Extract to read.

Tonight, I fed the guinea pigs. Real cuties, those two are. They squeaked and squeaked until I had to get the salad from the fridge, sit down on the floor and hold leaves for them to munch on.
Most importantly: I was right there, in the moment. Watching them attack the salad, listening to their adorable chewing sounds – chomp, chomp, – laughing like a little child at the petting zoo.
I was there because space has opened up in my head. I can finally exist in the moment. Because the thing that kept me from living my life is gone.
The thing was there for over a year. Like a viscous liquid you constantly have to wade through, or a boulder you need to constantly carry on your back. Talk with your kids? First set down The Boulder. Go for a walk? You have to haul The Boulder along. Try to escape it, and it rolls along behind you, trying to crush you. You can’t get away. It takes effort and stamina to always, always push through a mental block in order to do literally anything. But that was The Boulder: a sink of effort, energy, emotion. And all the while, nobody can see where your exhaustion comes from. They don’t feel your brain working in overdrive trying to manage life with an invisible burden you lug around, day and night.

Work order 1.
In the passage about The Boulder, how long had the thing been there?
Work order 2.
Do these statements agree with the passage about The Boulder? Answer yes or no for each and quote the deciding words. (a) The guinea pigs were fed in the morning. (b) The leaves were held for the guinea pigs while sitting on the floor. (c) Other people could see where the exhaustion came from.
Work order 3.
Continue the passage about The Boulder from its last sentence.

Data extracts.
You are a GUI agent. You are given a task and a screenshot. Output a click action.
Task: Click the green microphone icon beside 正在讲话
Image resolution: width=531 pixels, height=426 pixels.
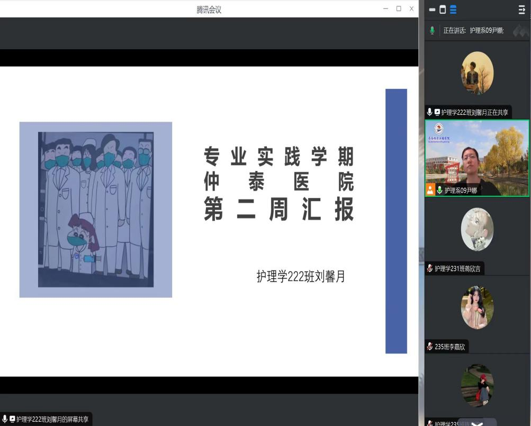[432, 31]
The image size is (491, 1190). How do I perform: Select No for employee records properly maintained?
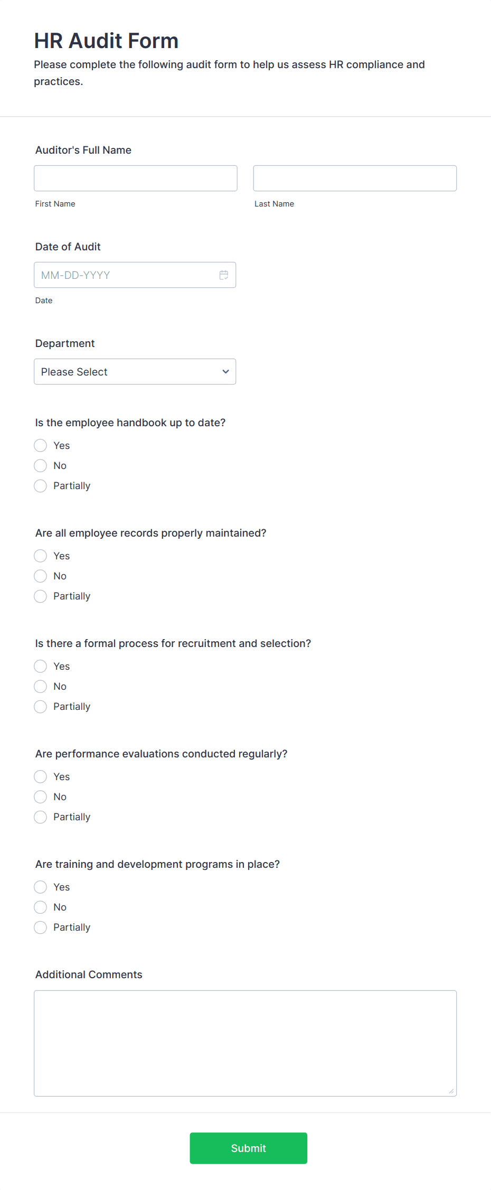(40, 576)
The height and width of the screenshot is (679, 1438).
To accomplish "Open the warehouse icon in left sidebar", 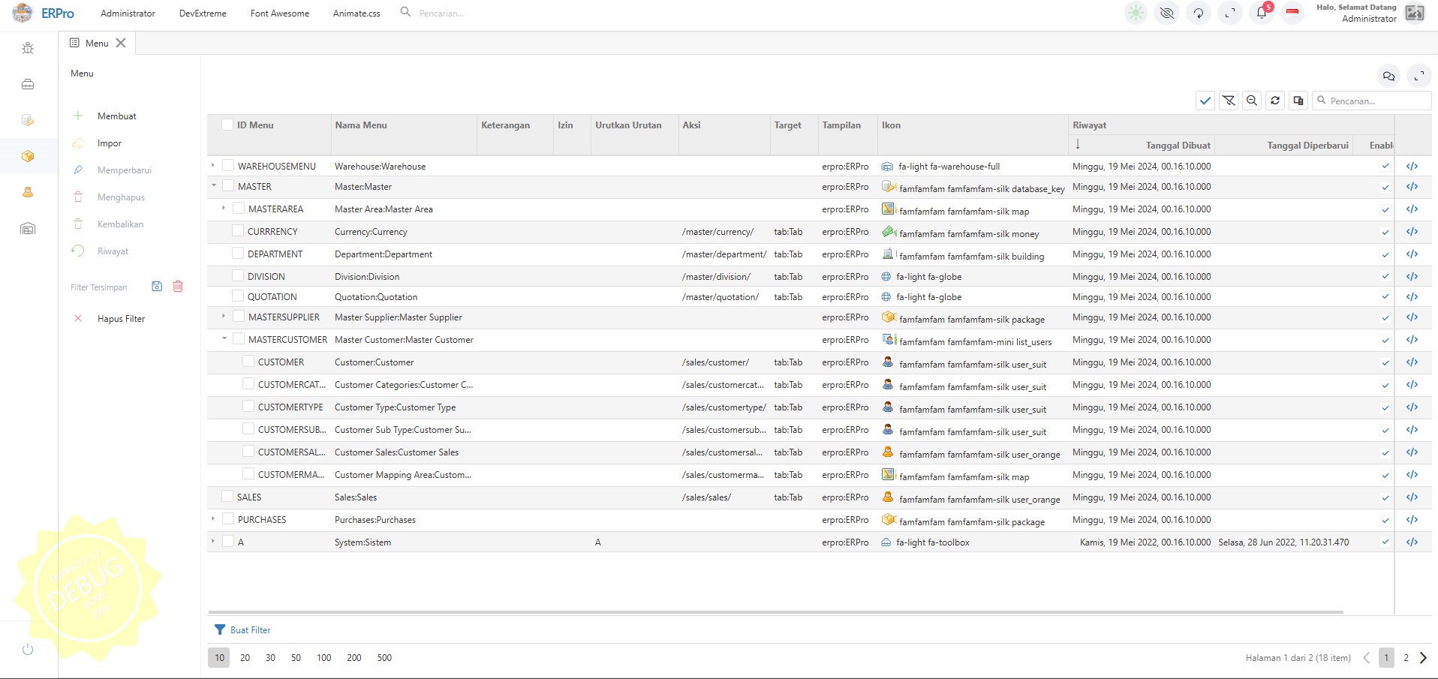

Written reply 1.
It was there for over a year.

Written reply 2.
(a) No: "Tonight, I fed the guinea pigs."
(b) Yes: "sit down on the floor and hold leaves for them to munch on."
(c) No: "nobody can see where your exhaustion comes from."

Written reply 3.
Today, for the first time in over a year, I didn’t debate making coffee. I kid you not, I’ve constantly had to convince myself it’s worth the effort to grind the coffee beans, clean the coffee machine sieve, fill it with coffee grounds, press the button. But today, I thought to myself, “oh, that’s actually not much work,” and I did it. Just like that. You can’t imagine how proud I was of myself. Not for the coffee itself. But because for the first time I realised The Boulder weighing me down is truly and utterly gone. Festering limb severed. Healing progressing nicely. I finally have the energy to deal with my everyday life, including the little or big crises that inevitably come with children. And I have the emotional and mental stamina to make a damned coffee.
What the hell is The Boulder, you’re wondering. It doesn’t matter: it was just another obsession. A difficult problem. An emotional drain, a fixation that outlived its usefulness.
When I look back now, I realise there’s always been an obsessive thing in my life. Maybe not as prevalent or oppressive as The Boulder, maybe not as acute, painful, all-consuming, but always there, in the background, draining mental resources, forcing me to multitask to execute the simplest of tasks, because the thing was always there, a process running parallelly in the background. Every other thought was on top of the default baseline of worry and mental wear that the thing induced. Now, after the final break from careers, expectations, conventions, traumas, disappointments, and after a spectacularly successful course of therapy, I can finally be. The background is fading. No all-consuming parallel process running silently inside my skull. The mental space that’s opened up is huge. Is this the capacity, the emotional and mental energy normal people have? People whose brain is not working against their reserves of patience, energy, endurance?
I don’t know how I’m going to put this newly discovered capacity to use, but for now I’m just enjoying not being mentally and emotionally exhausted all the time. I’m enjoying being able to concentrate on one thing at a time instead of constantly having to juggle two. For the first time in my life, I can enjoy things for what they are. Because I demolished The Boulder.
See, freedom ultimately comes from the inside.